■ Given exercise ■
Collect every line in the rows below that contains the word "Select", and copy each one in full.

■ Data provided ■
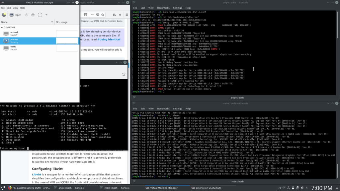This screenshot has width=340, height=191.
Task: Follow the 'Using identical' link in Firefox
Action: pyautogui.click(x=109, y=39)
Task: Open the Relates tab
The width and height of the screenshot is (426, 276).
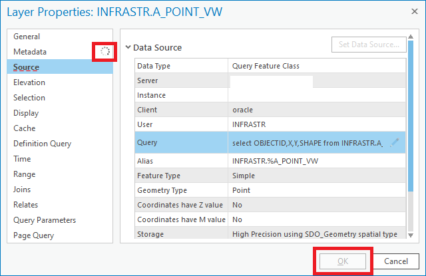Action: coord(25,205)
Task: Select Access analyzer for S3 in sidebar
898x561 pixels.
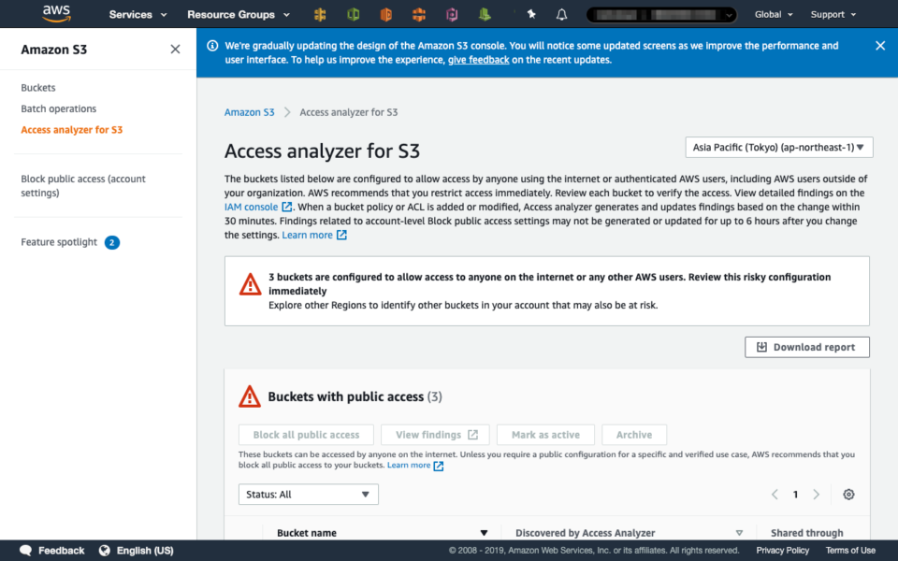Action: [x=73, y=129]
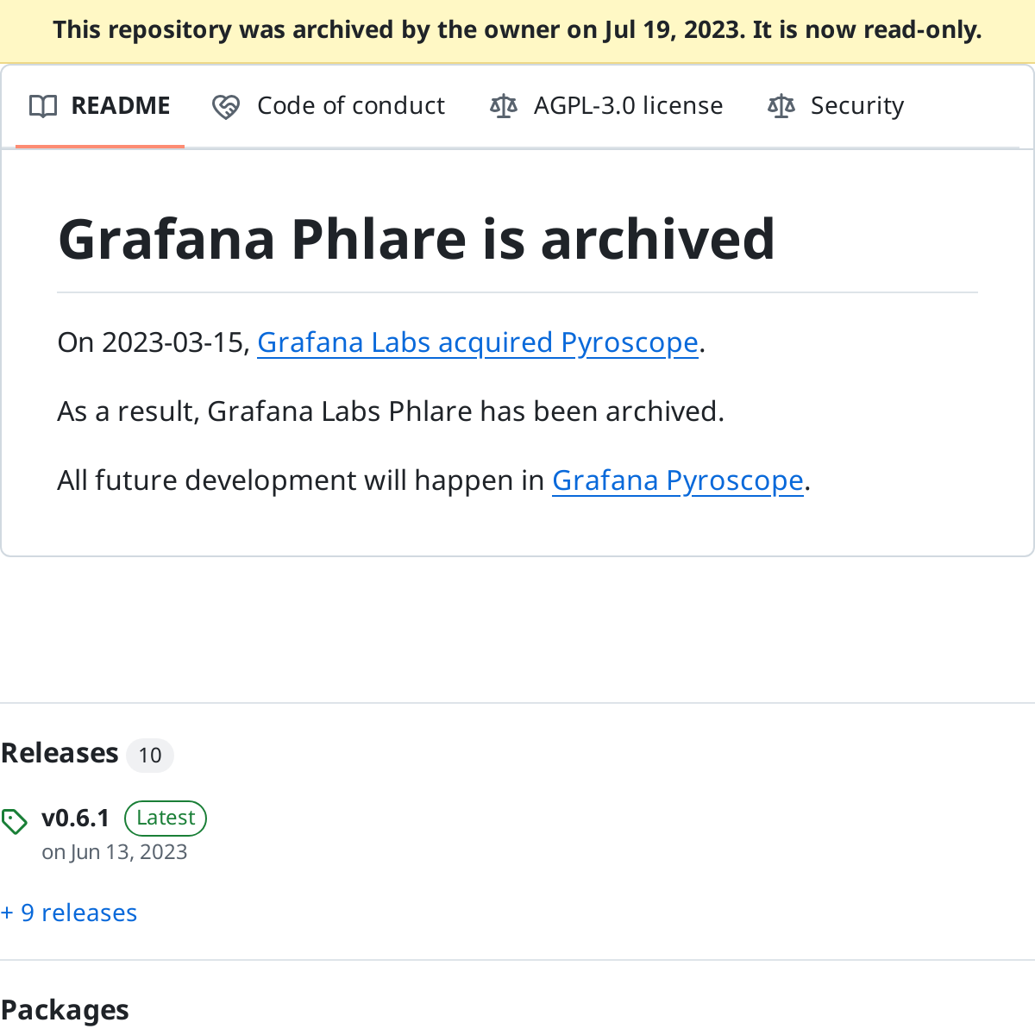Switch to the Security tab
The image size is (1035, 1035).
tap(856, 106)
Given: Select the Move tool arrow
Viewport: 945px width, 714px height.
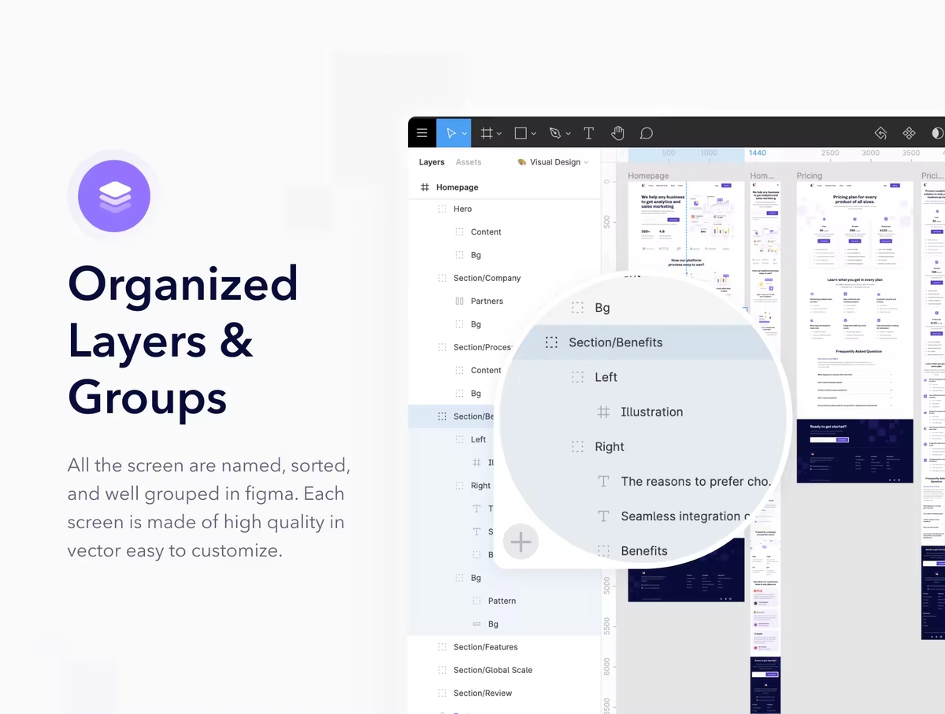Looking at the screenshot, I should pos(451,133).
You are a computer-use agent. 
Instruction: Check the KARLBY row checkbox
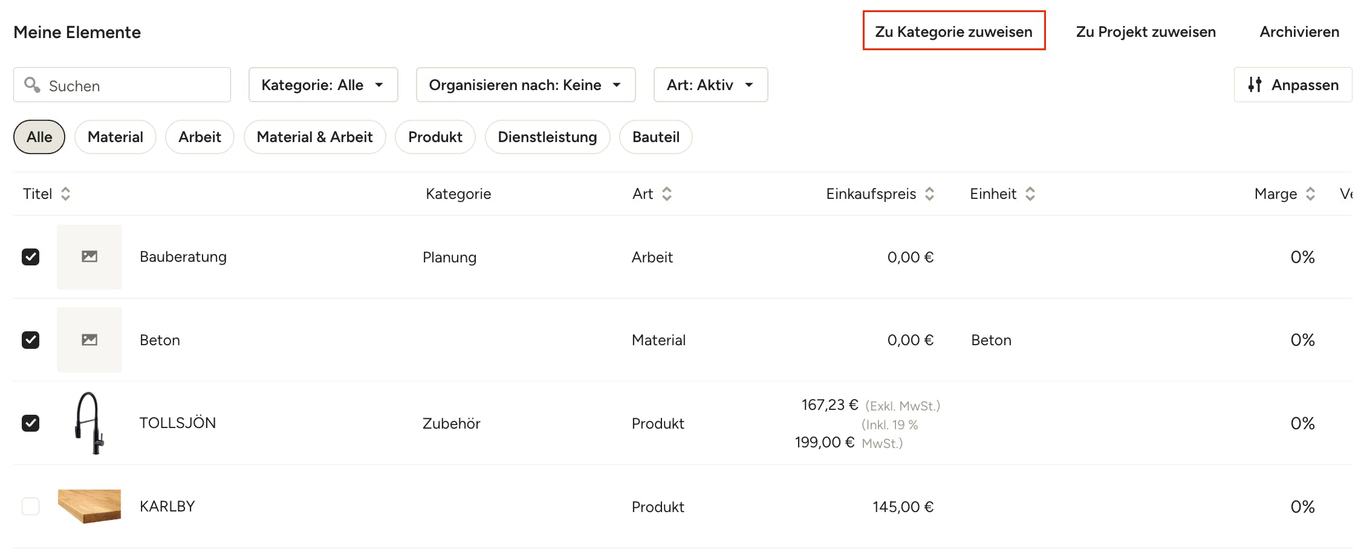click(x=31, y=506)
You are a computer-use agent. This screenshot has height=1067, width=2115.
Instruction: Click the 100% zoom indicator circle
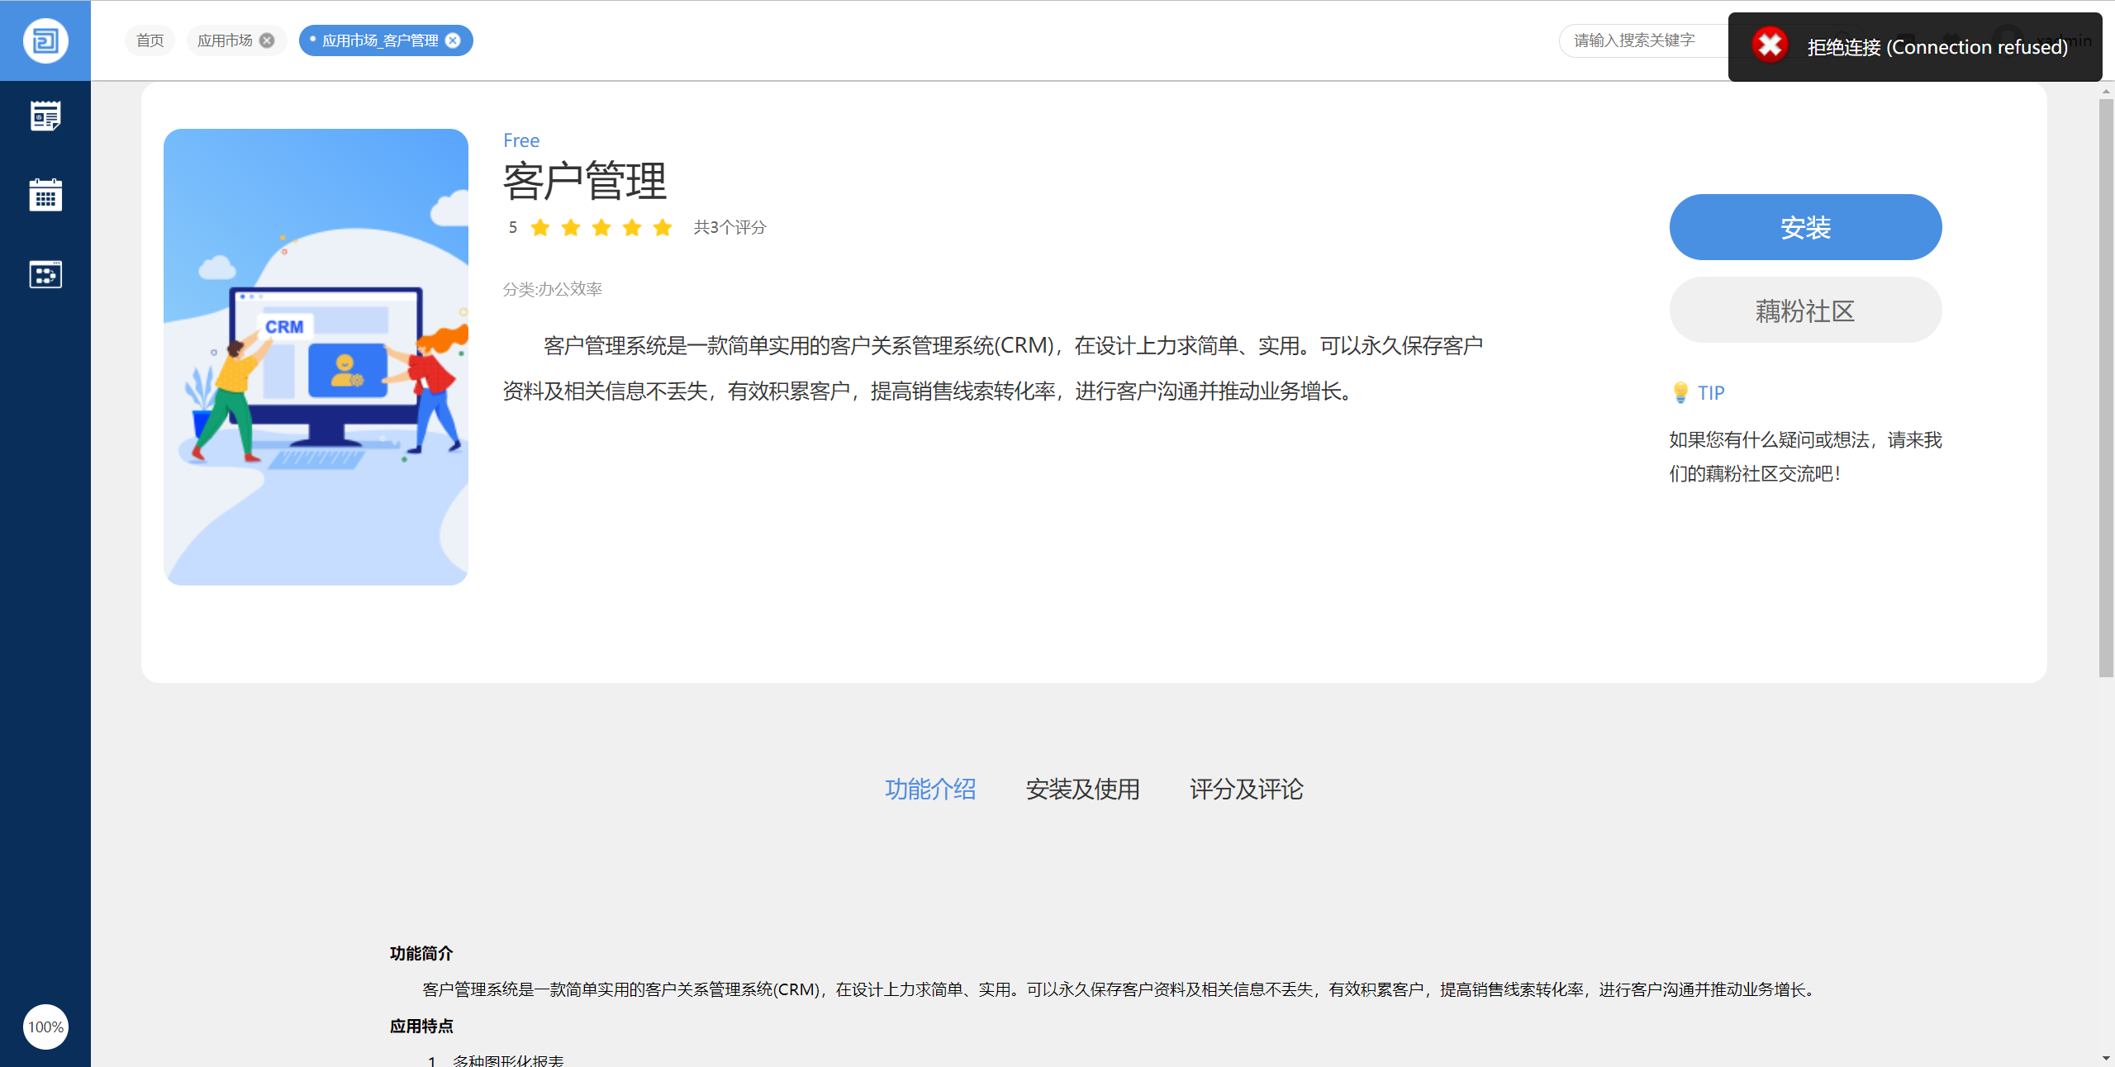(x=45, y=1027)
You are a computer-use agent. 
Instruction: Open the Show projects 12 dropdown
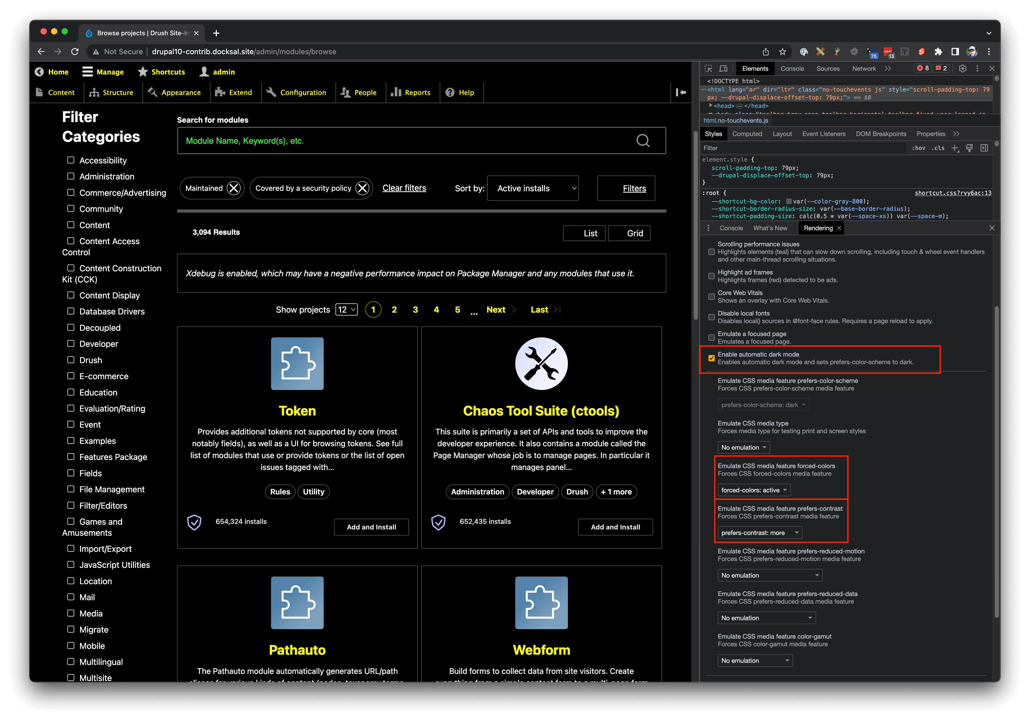(x=346, y=310)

■ Worked answer ■
Task: Select Access analyzer for S3 in sidebar
Given: Select the Move tool arrow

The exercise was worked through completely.